After entering the 'e' it is still two tokens (error(0,1), id(1,4))
This is where it goes wrong : DocumentTokenSource.getRepairEntryData(DocumentEvent)
Comment 2 Jan Koehnlein CLA 2015-12-16 12:05:30 EST
Case 1) 
The reason for the error is that you have two keywords (#else and #elif) with a common prefix (#el) that is not consumed by a terminal rule. This means that the lexing '#el' yields a prefix error token for the '#' followed by an ID token

  error('#') id('el')

and after the next keystrokes

  error('#') id('else')

because the reconciliation considers the id token as the start token of the changed region. We usually don't encounter this error as the ID rule consumes illegal alphanumerical keywords. Easiest workaround for you: Add a terminal rule 

  terminal HASHID: '#' ID;

to your grammar, such that the lexer identifies '#el' as an HASH_ID token even though it is never expected by the parser (yielding the expected syntax error), but doesn't separate the '#' from the rest.


Case 2)
Works as expected as non-alphanumerical keywords are never marked as keywords by default, so '#' is treated like '+', '(' or '"'.
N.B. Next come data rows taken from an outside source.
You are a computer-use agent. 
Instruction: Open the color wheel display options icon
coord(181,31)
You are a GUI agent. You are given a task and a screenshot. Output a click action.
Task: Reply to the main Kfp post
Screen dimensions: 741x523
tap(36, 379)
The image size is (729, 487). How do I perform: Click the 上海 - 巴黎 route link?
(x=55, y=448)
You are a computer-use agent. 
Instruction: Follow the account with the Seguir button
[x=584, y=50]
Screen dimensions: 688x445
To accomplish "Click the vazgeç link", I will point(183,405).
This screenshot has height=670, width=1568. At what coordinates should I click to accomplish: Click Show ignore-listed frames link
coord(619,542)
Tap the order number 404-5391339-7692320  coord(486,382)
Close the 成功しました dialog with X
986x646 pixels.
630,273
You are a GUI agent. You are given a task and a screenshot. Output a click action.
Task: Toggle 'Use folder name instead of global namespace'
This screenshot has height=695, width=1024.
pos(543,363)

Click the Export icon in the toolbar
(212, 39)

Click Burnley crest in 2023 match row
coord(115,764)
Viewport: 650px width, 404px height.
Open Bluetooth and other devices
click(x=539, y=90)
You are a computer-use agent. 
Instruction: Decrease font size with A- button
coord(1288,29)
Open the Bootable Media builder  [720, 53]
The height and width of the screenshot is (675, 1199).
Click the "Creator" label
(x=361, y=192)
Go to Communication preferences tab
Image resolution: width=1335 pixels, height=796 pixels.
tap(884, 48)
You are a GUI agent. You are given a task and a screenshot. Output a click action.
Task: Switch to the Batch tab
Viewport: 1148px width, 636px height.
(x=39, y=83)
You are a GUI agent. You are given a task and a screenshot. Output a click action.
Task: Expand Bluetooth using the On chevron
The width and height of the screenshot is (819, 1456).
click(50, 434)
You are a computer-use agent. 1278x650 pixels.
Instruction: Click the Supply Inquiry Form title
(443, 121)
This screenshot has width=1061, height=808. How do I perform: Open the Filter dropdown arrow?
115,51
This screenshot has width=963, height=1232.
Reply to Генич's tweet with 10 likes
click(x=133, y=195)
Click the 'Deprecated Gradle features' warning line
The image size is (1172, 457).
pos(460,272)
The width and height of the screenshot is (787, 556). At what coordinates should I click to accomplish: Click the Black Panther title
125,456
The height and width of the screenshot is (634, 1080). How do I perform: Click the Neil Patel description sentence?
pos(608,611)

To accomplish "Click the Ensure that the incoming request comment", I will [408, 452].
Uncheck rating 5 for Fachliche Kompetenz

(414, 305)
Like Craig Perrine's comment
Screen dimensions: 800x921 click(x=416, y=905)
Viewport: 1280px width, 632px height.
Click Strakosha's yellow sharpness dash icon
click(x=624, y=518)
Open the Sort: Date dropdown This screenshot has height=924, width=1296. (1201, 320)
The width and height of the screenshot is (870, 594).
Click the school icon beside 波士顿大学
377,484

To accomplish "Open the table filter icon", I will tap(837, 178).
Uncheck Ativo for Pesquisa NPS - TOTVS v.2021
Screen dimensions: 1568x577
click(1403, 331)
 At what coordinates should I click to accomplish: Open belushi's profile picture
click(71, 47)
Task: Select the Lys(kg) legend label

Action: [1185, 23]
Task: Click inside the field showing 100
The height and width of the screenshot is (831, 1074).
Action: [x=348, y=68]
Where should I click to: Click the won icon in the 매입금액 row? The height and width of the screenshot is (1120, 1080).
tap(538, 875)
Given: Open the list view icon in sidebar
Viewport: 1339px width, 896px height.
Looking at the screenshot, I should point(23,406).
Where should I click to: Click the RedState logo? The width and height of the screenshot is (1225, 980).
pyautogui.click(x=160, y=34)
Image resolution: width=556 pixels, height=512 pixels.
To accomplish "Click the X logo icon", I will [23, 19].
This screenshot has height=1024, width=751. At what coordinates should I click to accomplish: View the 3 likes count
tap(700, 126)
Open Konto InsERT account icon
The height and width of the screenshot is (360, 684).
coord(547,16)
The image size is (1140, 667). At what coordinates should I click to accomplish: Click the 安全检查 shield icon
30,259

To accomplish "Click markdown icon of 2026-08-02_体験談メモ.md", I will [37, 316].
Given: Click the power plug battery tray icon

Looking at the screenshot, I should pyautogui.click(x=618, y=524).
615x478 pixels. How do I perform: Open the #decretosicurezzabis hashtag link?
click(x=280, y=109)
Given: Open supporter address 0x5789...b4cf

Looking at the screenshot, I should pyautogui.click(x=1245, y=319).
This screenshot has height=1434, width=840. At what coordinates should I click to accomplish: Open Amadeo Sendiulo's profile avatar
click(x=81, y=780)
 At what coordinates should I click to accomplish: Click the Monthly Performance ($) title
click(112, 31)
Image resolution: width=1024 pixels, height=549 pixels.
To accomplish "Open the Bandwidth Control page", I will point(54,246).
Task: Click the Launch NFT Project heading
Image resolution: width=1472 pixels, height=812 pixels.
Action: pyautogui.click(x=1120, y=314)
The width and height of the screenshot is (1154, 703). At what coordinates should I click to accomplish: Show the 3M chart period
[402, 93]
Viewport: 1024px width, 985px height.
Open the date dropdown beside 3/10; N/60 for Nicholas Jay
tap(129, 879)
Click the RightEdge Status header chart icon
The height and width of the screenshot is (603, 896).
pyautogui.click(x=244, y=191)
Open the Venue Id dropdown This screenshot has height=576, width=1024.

Fix this for your case by adding a binding for AbstractAntlrTokenToAttributeIdMapper in the UI module of your language, and override DefaultAntlrTokenToAttributeIdMapper.calculateId(String, int) for the token '#'.
Comment 3 Jan Koehnlein CLA 2015-12-16 12:10:06 EST
Would be great if we could detect the situation from Case 1). We could even add an appropriate terminal rule automatically when generating the Antlr grammar. My impression is that this may be error prone and could yield unexpected results, so I am leaving this open for discussion for a fix in later versions.
Comment 4 Jan Koehnlein CLA 2016-06-07 03:22:20 EDT
*** Bug 495261 has been marked as a duplicate of this bug. ***